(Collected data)
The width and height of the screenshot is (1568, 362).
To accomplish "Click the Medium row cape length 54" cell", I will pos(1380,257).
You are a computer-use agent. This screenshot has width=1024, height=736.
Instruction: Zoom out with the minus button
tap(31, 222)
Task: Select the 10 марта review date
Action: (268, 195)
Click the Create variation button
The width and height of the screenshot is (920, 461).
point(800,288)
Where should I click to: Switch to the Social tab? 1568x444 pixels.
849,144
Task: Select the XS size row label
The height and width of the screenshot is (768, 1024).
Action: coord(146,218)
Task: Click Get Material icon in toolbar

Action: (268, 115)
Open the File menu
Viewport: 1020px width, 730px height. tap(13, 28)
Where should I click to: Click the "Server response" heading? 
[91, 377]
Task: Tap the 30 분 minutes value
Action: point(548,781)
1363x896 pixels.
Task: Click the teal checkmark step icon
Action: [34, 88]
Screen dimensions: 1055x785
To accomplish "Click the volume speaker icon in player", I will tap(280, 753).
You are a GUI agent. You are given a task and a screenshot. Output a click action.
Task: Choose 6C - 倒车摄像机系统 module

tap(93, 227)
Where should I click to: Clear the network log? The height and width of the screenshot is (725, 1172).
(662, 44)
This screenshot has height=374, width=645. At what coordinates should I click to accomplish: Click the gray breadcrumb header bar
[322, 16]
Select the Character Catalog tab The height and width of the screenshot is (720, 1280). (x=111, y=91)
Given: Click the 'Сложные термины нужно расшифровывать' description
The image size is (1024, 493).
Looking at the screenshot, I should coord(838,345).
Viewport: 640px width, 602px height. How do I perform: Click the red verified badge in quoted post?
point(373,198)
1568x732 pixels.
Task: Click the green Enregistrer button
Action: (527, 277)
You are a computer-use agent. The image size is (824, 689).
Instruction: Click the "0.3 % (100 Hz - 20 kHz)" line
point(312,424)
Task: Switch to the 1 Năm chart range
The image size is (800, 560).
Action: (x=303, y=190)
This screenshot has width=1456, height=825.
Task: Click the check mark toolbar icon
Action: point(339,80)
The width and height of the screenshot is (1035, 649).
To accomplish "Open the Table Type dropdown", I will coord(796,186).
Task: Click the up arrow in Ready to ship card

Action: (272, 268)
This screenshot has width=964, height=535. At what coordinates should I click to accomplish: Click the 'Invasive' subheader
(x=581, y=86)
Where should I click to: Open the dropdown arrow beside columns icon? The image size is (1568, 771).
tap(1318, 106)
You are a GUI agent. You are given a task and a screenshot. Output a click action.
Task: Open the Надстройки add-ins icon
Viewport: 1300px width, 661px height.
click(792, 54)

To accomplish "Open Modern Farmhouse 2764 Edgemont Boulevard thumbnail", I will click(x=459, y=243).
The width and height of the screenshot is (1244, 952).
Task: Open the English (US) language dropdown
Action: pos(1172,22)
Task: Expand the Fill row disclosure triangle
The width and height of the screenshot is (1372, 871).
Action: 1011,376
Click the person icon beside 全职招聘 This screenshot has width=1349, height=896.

▶ _Exercise instructions_
Looking at the entries above, can you reproduce exactly the lines from the one that holds "Task: Select the XS size row label" through the one that holds "You are a computer-use agent. The", and only those?

▶ _Result_
Task: Select the XS size row label
The height and width of the screenshot is (768, 1024).
Action: coord(146,218)
Task: Click Get Material icon in toolbar

Action: (268, 115)
Open the File menu
Viewport: 1020px width, 730px height. tap(13, 28)
Where should I click to: Click the "Server response" heading? 
[91, 377]
Task: Tap the 30 분 minutes value
Action: point(548,781)
1363x896 pixels.
Task: Click the teal checkmark step icon
Action: [34, 88]
Screen dimensions: 1055x785
To accomplish "Click the volume speaker icon in player", I will tap(280, 753).
You are a GUI agent. You are given a task and a screenshot. Output a click action.
Task: Choose 6C - 倒车摄像机系统 module

tap(93, 227)
Where should I click to: Clear the network log? The height and width of the screenshot is (725, 1172).
(662, 44)
This screenshot has height=374, width=645. At what coordinates should I click to accomplish: Click the gray breadcrumb header bar
[322, 16]
Select the Character Catalog tab The height and width of the screenshot is (720, 1280). (x=111, y=91)
Given: Click the 'Сложные термины нужно расшифровывать' description
The image size is (1024, 493).
Looking at the screenshot, I should coord(838,345).
Viewport: 640px width, 602px height. How do I perform: Click the red verified badge in quoted post?
point(373,198)
1568x732 pixels.
Task: Click the green Enregistrer button
Action: (527, 277)
You are a computer-use agent. The image size is (824, 689).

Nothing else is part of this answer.